• Problema a resolver: Extraia do excerto abaixo, sem qualquer alteração, a passagem que começa em "33. A autora" e prossegue até "30 de Dezembro.".

• Excerto:
# # # #

33. A autora dirigiu à ré a seguinte carta registada com aviso de recepção, datada de 14/10/2014:

«Assunto: Transição para o NRAU e actualização da renda

Exmos. Senhores,

Nos termos dos arts 30 e seguintes e 50 e seguintes da Lei 6/2006, de 27/02, na redacção que lhe foi dada pela Lei 31/2012, de 14/08, é da iniciativa do senhorio o desencadear do processo para a transição para o NRAU (Novo Regime do Arrendamento Urbano) e actualização da renda, nos contratos de arrendamento habitacionais celebrados antes de 1990 e não habitacionais celebrados antes do Decreto-Lei n° 257/95 de 30 de Dezembro.

Assim, relativamente ao imóvel correspondente ao terceiro andar do edifício sito na Rua …, n° 173, 1110 - Lisboa, avaliado, nos termos dos arts. 38 e seguintes do CIMI (Código do Imposto Municipal sobre Imóveis) em 183.000€, de que Vªs. Exas. são arrendatários e eu sou senhoria, para a transição do contrato para o NRAU e actualização da renda, venho propôr um aumento da renda para o valor mensal de 1016,70€, sendo a duração do contrato para fim misto por um prazo de cinco anos.

# # # #

• Dados de origem:
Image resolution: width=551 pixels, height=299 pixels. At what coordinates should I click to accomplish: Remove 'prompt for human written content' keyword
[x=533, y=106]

# # # #

• Resposta:
33. A autora dirigiu à ré a seguinte carta registada com aviso de recepção, datada de 14/10/2014:

«Assunto: Transição para o NRAU e actualização da renda

Exmos. Senhores,

Nos termos dos arts 30 e seguintes e 50 e seguintes da Lei 6/2006, de 27/02, na redacção que lhe foi dada pela Lei 31/2012, de 14/08, é da iniciativa do senhorio o desencadear do processo para a transição para o NRAU (Novo Regime do Arrendamento Urbano) e actualização da renda, nos contratos de arrendamento habitacionais celebrados antes de 1990 e não habitacionais celebrados antes do Decreto-Lei n° 257/95 de 30 de Dezembro.